Yvette is an independent consultant and doctoral student in Global Health and Population at the Harvard T. H. Chan School of Public Health. She is also a Global Health Corps alumnus.

References

1. Institute for Health Metrics and Evaluation. Global Burden of Disease: Generating Evidence, Guiding Policy. Seattle, Washington : IHME, 2013.
2. UNAIDS. 2013 Global Report. Geneva, Switzerland : UNAIDS, 2014.
3. — . Gap Report. Geneva, Switzerland : UNAIDS, 2014.
4. Centers for Disease Control and Prevention. Today’s HIV/AIDS Epidemic. Atlanta, Georgia : Centers for Disease Control and Prevention, 2014.
5. Donnely, John and Schatz, Julian . Groups Fighting HIV in D.C. Find Lessons in Africa. PBS News Hour. June 12, 2012.
6. Centers for Disease Control and Prevention. HIV Surveillance Report, 2011. Atlanta, Georgia : Centers for Disease Control and Prevention, 2013. p. Vol. 23. .

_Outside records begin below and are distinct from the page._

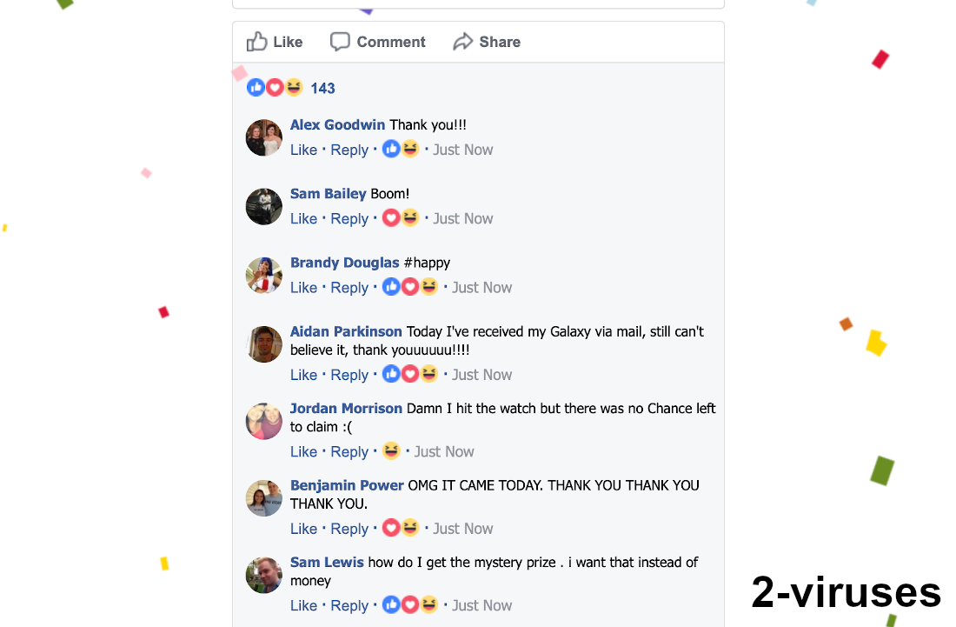Click the thumbs-up Like icon above comments
Screen dimensions: 956x627
(256, 41)
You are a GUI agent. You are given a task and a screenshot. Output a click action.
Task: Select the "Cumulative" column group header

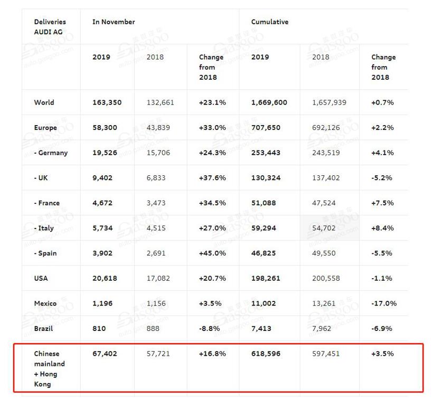click(x=270, y=22)
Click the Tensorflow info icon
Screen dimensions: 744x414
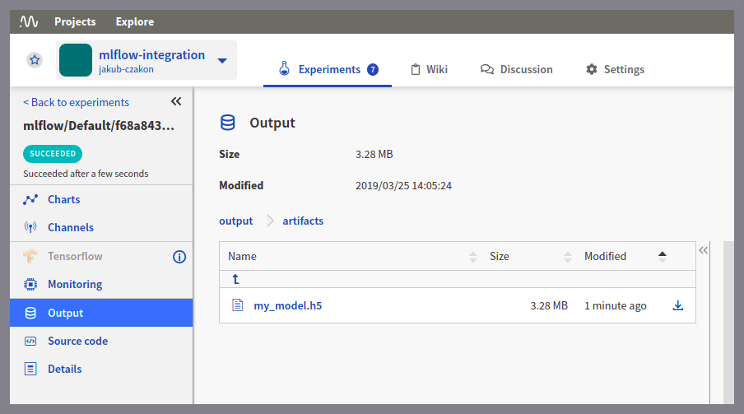(x=179, y=257)
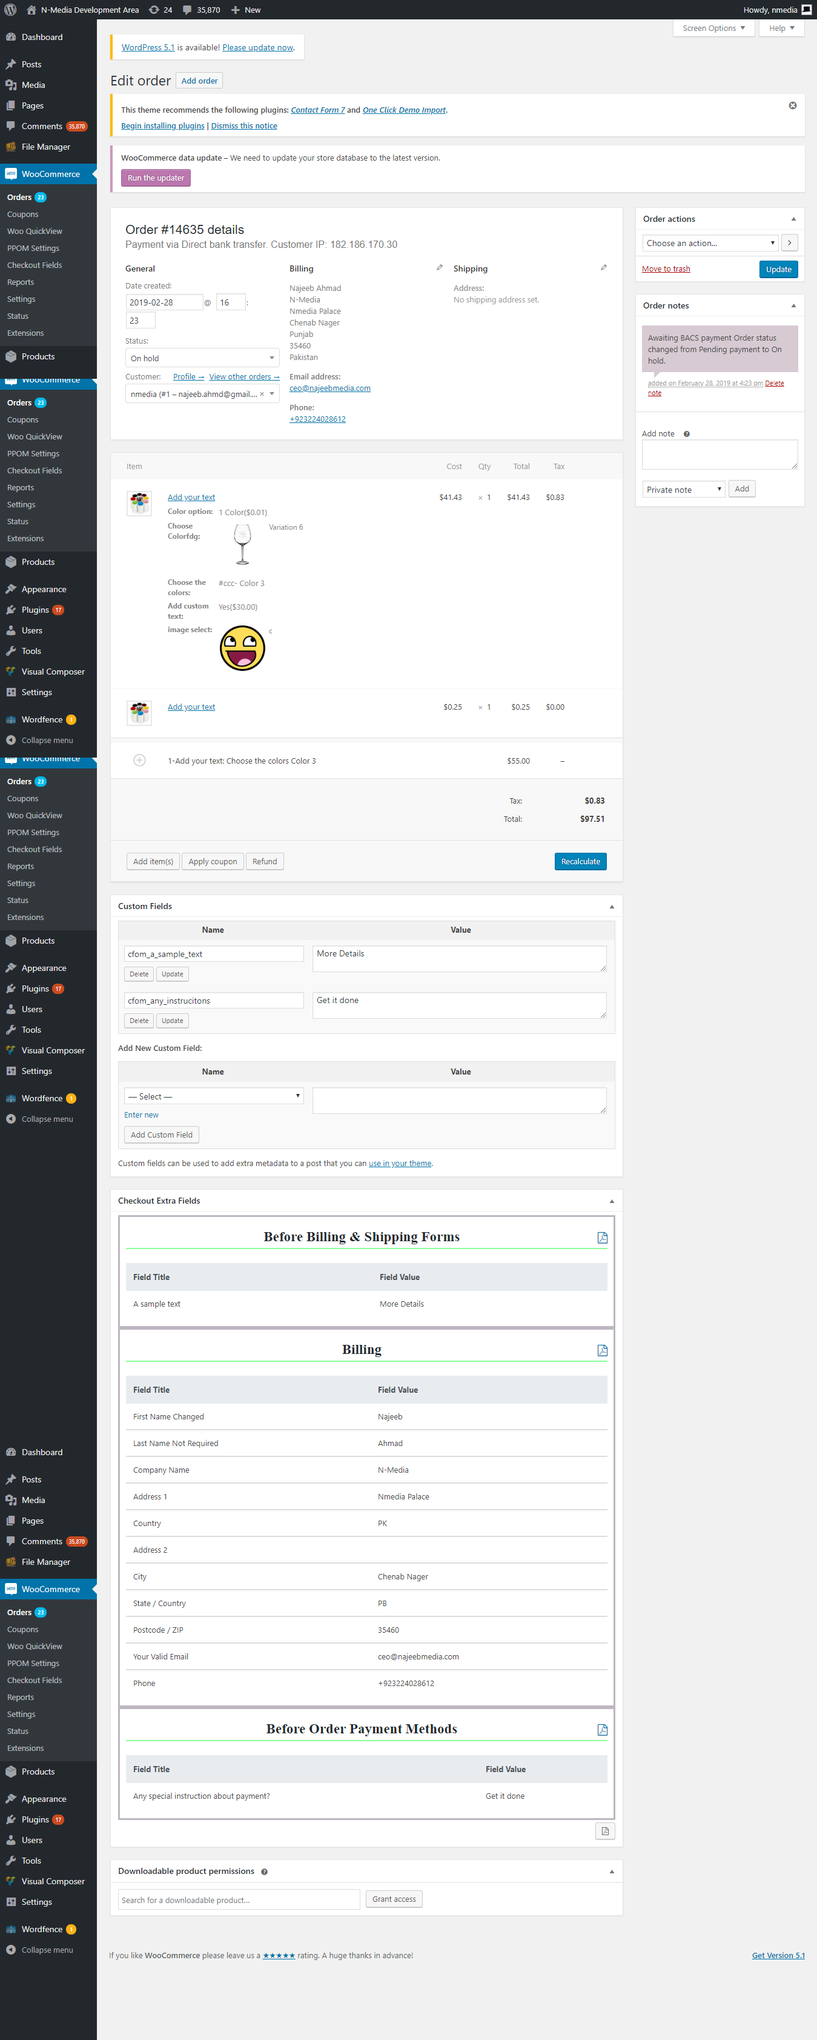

7. NAACP. HIV/AIDS. Baltimore, Maryland : NAACP, 2014.
8. Centers for Disease Control and Prevention. Leading Causes of Death by Age Group, Black Females-United States 2010. Atlanta, Georgia : Centers for Disease Control and Prevention, 2010.
9. World Health Organization. First PROMISE study results confirm WHO recommendations to treat pregnant women and reduce mother-to-child-transmission of HIV. Geneva, Switzerland : WHO, 2014. HIV/AIDS.
10. UNAIDS. Treatment 2015. Geneva, Switzerland : UNAIDS, 2012.